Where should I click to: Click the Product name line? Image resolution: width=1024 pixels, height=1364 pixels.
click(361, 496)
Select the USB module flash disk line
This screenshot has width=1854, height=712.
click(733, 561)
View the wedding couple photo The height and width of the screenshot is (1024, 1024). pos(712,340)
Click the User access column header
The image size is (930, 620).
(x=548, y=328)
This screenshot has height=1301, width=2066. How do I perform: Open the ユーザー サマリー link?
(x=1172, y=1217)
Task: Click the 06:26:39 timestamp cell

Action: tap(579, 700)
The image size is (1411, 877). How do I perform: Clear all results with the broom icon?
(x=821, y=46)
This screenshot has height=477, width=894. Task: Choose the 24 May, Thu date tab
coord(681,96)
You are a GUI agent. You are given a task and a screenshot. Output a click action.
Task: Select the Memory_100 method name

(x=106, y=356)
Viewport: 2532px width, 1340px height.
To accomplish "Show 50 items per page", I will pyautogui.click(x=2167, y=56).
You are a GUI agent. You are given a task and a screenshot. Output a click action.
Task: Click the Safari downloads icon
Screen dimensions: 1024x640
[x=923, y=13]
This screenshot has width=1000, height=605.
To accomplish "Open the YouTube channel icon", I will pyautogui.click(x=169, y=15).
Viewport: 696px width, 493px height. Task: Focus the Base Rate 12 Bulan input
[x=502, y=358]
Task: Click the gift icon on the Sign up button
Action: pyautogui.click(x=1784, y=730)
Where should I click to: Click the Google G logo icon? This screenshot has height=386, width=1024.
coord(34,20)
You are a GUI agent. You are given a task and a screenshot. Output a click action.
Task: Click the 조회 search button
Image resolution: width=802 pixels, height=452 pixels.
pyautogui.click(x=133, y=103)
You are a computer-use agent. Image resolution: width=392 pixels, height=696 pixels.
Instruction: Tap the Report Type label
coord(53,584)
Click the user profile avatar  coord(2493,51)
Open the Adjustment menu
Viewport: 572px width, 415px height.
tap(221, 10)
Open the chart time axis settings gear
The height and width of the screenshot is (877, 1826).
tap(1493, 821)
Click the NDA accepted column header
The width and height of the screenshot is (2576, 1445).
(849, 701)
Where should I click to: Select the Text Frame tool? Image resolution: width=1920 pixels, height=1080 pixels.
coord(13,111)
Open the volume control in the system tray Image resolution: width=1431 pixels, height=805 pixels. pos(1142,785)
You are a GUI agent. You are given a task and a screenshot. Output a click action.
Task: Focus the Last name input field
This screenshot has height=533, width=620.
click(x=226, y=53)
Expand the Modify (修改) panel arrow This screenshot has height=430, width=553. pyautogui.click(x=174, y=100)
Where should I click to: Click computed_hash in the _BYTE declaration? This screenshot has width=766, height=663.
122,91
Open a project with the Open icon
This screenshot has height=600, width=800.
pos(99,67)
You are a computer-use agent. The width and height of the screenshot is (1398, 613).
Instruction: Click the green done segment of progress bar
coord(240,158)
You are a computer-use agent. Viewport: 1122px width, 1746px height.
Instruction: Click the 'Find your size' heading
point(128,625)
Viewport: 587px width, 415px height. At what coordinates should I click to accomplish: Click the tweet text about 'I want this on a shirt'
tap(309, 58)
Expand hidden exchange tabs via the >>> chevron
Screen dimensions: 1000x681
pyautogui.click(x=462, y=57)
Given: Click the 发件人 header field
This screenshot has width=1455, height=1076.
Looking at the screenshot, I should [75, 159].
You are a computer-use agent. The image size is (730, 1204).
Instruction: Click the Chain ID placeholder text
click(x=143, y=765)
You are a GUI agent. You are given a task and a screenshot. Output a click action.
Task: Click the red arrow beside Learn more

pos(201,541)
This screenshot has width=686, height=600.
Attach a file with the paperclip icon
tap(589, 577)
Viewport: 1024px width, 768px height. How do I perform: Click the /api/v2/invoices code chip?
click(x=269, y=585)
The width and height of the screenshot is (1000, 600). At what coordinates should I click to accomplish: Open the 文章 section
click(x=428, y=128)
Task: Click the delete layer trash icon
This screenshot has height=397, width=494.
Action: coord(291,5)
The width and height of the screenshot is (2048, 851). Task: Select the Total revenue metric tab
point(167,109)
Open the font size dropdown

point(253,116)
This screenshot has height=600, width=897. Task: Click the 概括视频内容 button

____

Aim: Rewrite the part of the records that opens with the line containing "Click the NDA accepted column header" and closes with the line containing "point(128,625)", reproducing every line and shifting each coordinate in the answers by -112. Leave all other lines as they are.

Response:
Click the NDA accepted column header
The width and height of the screenshot is (2576, 1445).
(737, 589)
Where should I click to: Select the Text Frame tool? Image resolution: width=1920 pixels, height=1080 pixels.
coord(-99,-1)
Open the volume control in the system tray Image resolution: width=1431 pixels, height=805 pixels. pos(1030,673)
You are a GUI agent. You are given a task and a screenshot. Output a click action.
Task: Focus the Last name input field
This screenshot has height=533, width=620.
click(x=114, y=-59)
Expand the Modify (修改) panel arrow This screenshot has height=430, width=553. pyautogui.click(x=62, y=-12)
Where should I click to: Click computed_hash in the _BYTE declaration? This screenshot has width=766, height=663.
10,-21
Open a project with the Open icon
This screenshot has height=600, width=800.
pos(-13,-45)
You are a computer-use agent. The width and height of the screenshot is (1398, 613).
Instruction: Click the green done segment of progress bar
coord(128,46)
You are a computer-use agent. Viewport: 1122px width, 1746px height.
Instruction: Click the 'Find your size' heading
point(16,513)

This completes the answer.